Find every line below that contains the word "agent" and copy it out.

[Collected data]
^^^^^^^^
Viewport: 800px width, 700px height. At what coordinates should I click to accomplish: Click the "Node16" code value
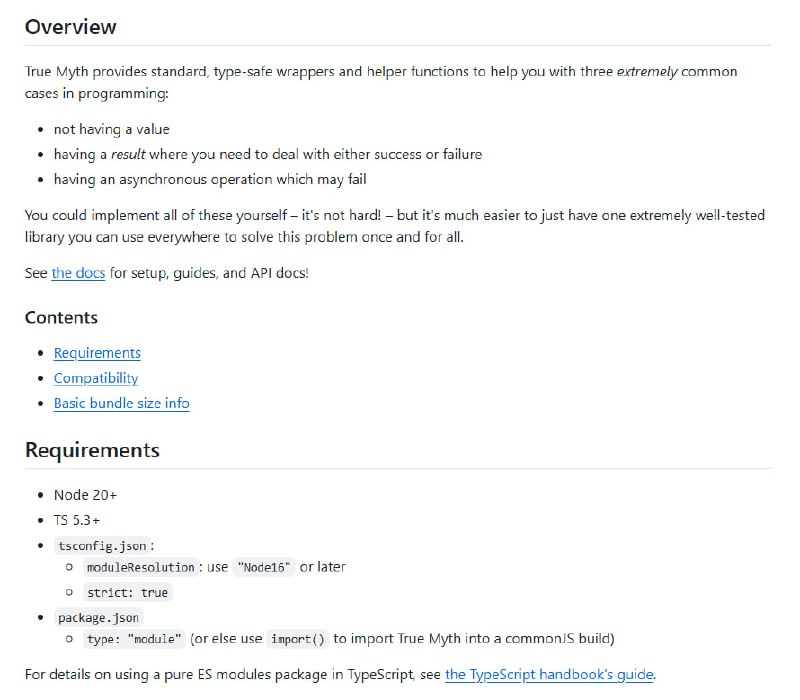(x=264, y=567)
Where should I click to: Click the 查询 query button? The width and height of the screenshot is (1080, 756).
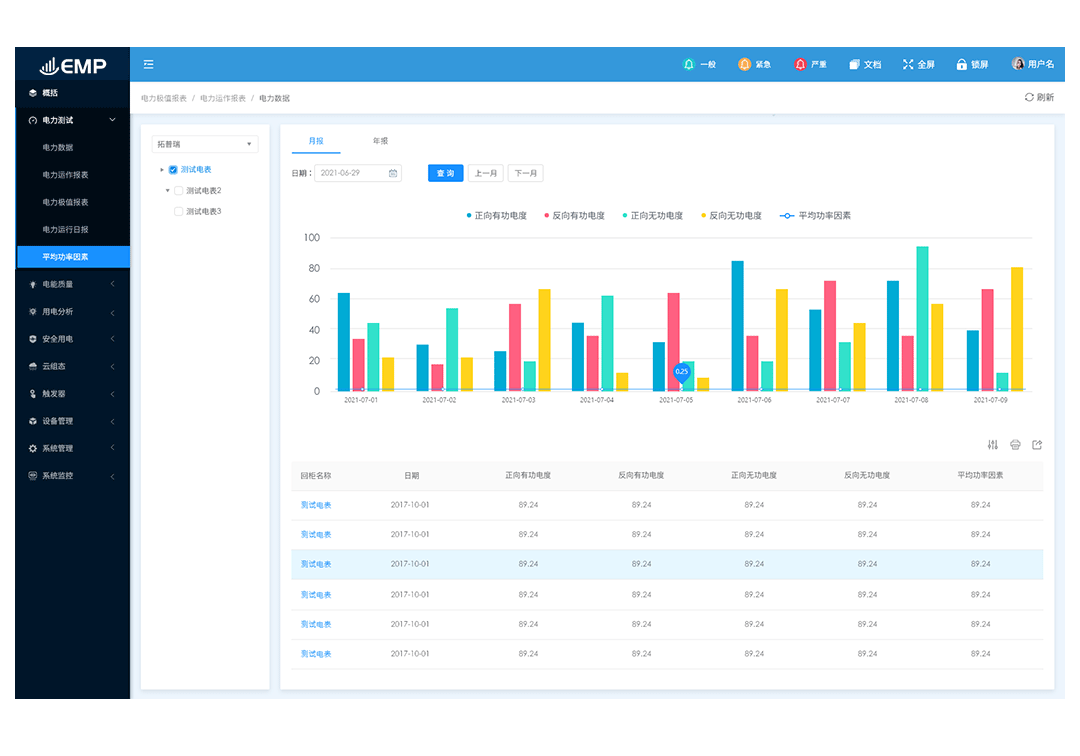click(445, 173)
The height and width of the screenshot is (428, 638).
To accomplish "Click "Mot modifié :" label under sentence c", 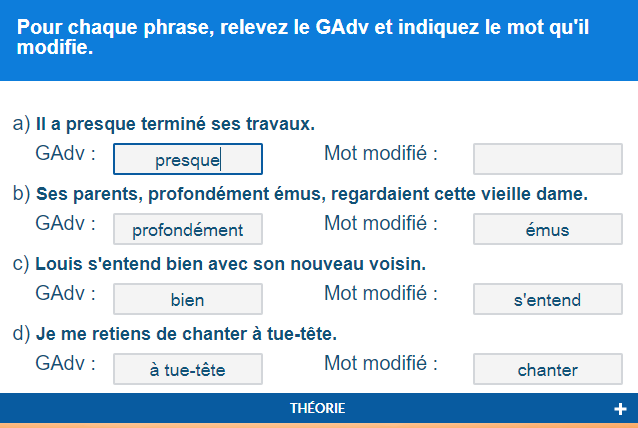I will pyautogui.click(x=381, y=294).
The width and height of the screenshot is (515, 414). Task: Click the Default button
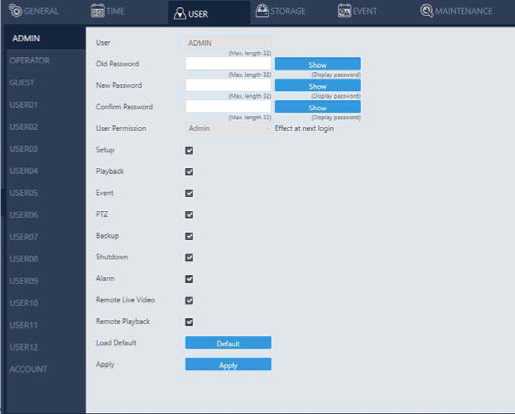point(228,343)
^^^^^^^^
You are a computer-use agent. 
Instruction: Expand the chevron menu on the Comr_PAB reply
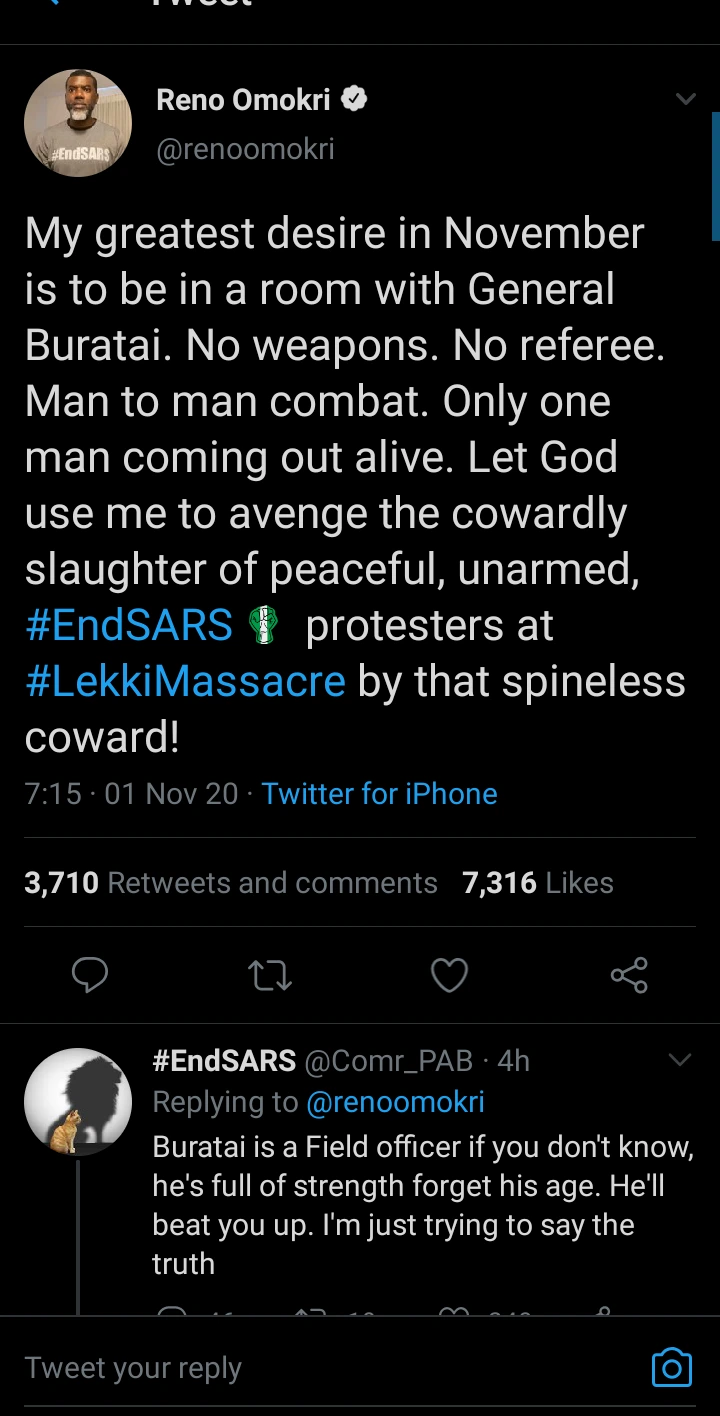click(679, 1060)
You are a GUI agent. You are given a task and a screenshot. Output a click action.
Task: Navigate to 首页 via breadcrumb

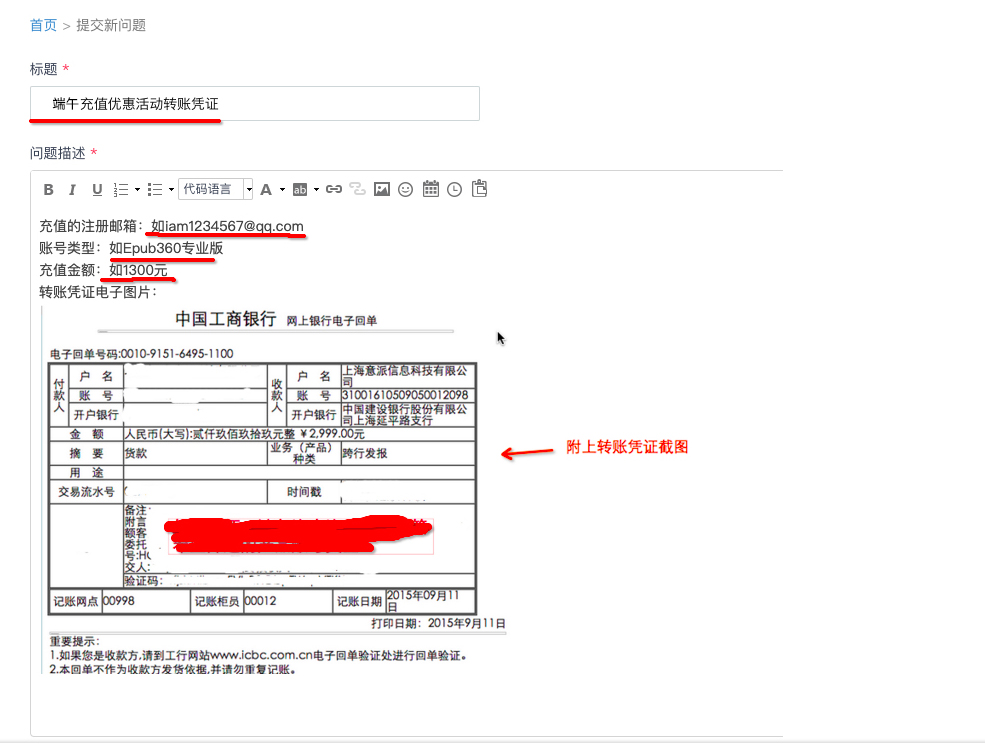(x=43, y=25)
^^^^^^^^
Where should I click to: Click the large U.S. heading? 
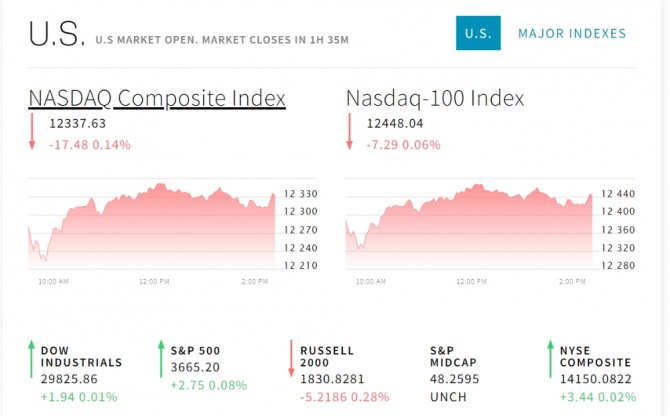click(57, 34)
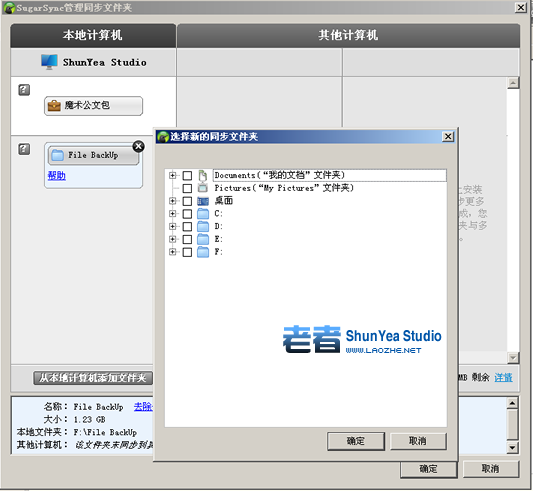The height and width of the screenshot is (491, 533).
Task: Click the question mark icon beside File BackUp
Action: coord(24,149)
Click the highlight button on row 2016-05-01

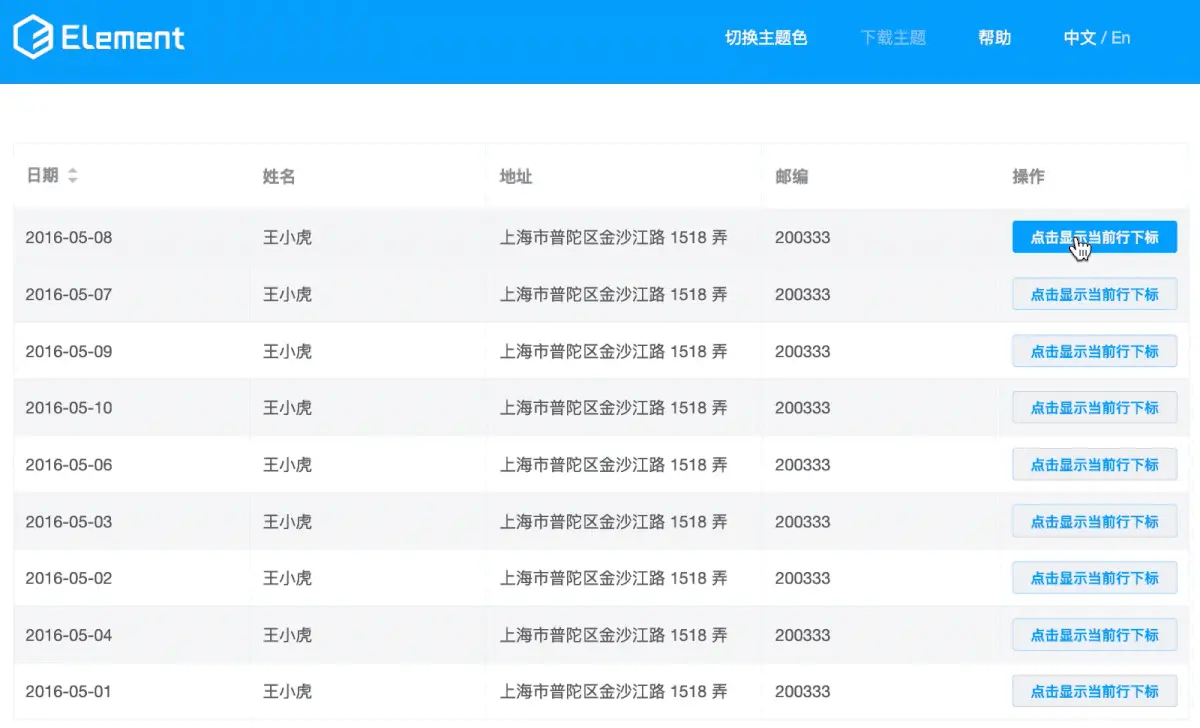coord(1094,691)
^^^^^^^^
Completed exercise:
You are a computer-use agent. 
You are a GUI agent. You are given a task and a screenshot. Output a click action.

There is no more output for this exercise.